Considerar o contexto histórico é uma atitude relevante por parte do pesquisador, mas, por sua fluidez dinâmica e mudança natural, conforme nos alertam as autoras Lüdke e André (1986, p. 5), é preciso escolher métodos de pesquisa que atendam este caráter dinâmico. Quando um fenômeno situa-se dentro de uma realidade histórica, sofre uma série de determinações. Portanto, o desafio do pesquisador é captar esta realidade complexa.
A importância dessa formação continuada, suas contribuições, a mudança na didática do professor, são dados não quantificáveis, porém de relevada importância para a prática docente, para os pesquisadores na área e para os órgãos governamentais e não-governamentais.
Para a concretização da pesquisa foram aplicados inicialmente questionário com todos os supervisores, diretores e professores que cursaram e concluíram o PROFA no período de 2002 e 2003. Assim sendo, temos o estudo de duas turmas: a de 2002 para sessenta professores alfabetizadores e a de 2003 para 110 professores dentre ao quais alguns exercem a função de supervisor e/ou diretor.
A partir do questionário chegamos a um percentual representativo de professores, com os quais passaremos à fase seguinte. Serão selecionados treze professores alfabetizadores, uma formadora e duas supervisoras. As entrevistas (semi-estruturada) com os sujeitos escolhidos se encontram em fase de realização. A escolha de sujeitos selecionados ocorreu voluntariamente, e são representativos de 10% daqueles que participaram do processo de formação. A formadora também aceitou participar, assim como, as supervisoras.
Procuramos nesta pesquisa, embora em fase de conclusão, analisar a formação continuada a partir da experiência vivida no município de Três Lagoas, MS. O PROFA é um programa de formação que apresenta em sua base teórica e prática, a reflexão e a oportunidade de teorizar a prática, o que ocorre nos encontros presenciais com a formadora. A tematização da prática, que é reviver a prática, olhá-la por fora, apresenta ao professor uma nova maneira de lidar com os problemas do cotidiano, de estar interagindo com os alunos de acordo com suas necessidades.
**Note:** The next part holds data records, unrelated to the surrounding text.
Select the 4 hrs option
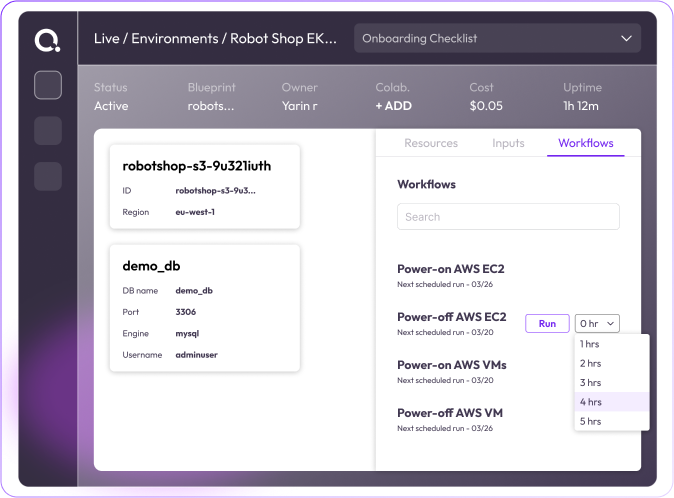674x498 pixels. (x=590, y=402)
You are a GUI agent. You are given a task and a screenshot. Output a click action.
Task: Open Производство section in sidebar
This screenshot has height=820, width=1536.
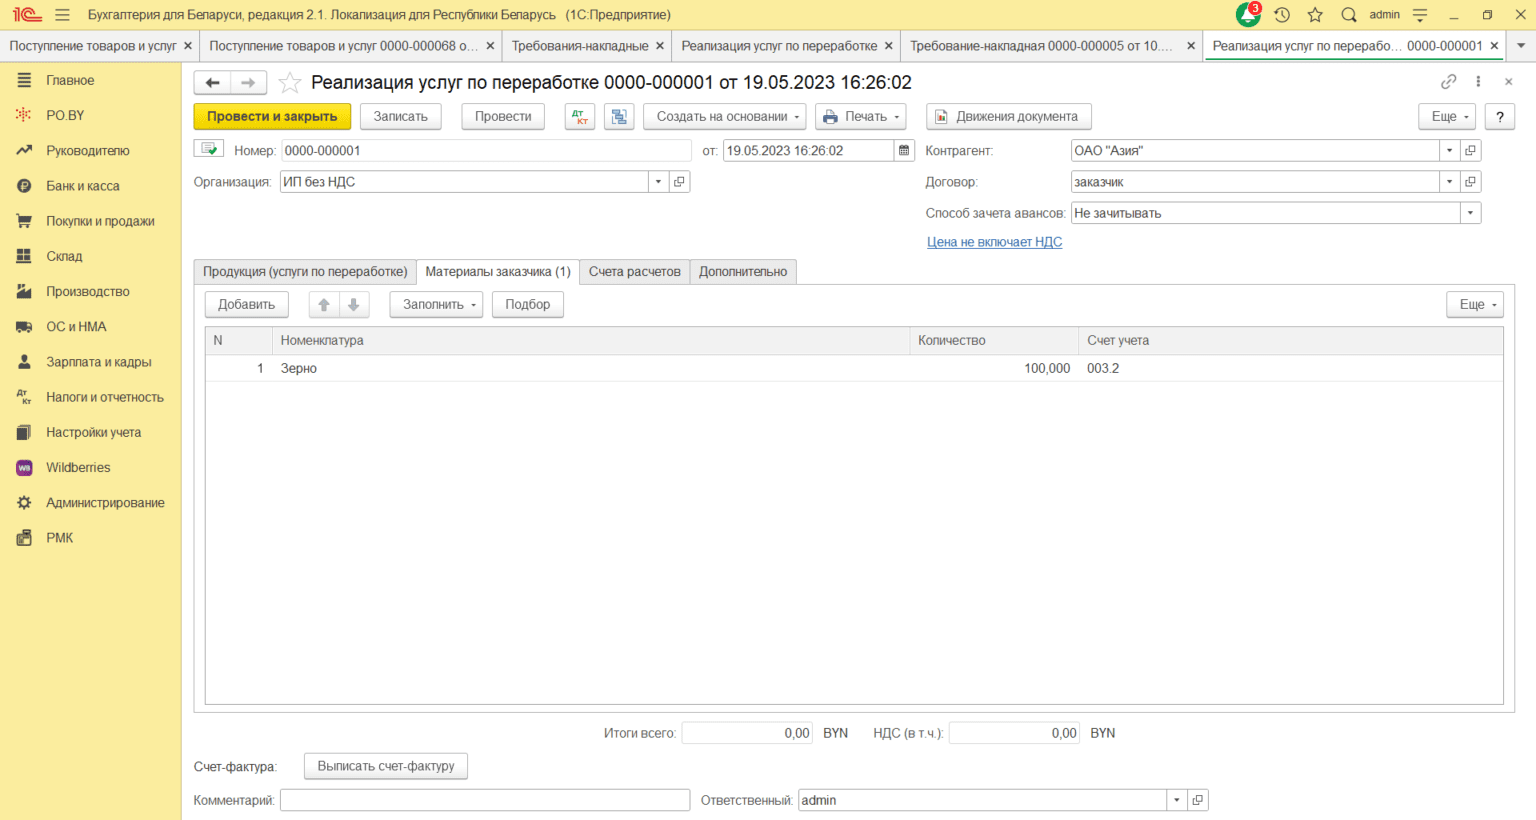[88, 292]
Embora, como já fora dito, em fase de análise de dados, o programa apresenta suas limitações tendo em vista a fala de alguns professores concluintes, porém, apresenta inúmeros aspectos positivos que tem contribuído para a mudança da prática docente, dentro de uma postura reflexiva. Apesar de estarmos inseridos numa sociedade competitiva, onde prevalece mais o ter que o ser, no que concerne à educação, a educação continuada, é um elemento essencial a ser considerado quando se almeja qualidade no ensino.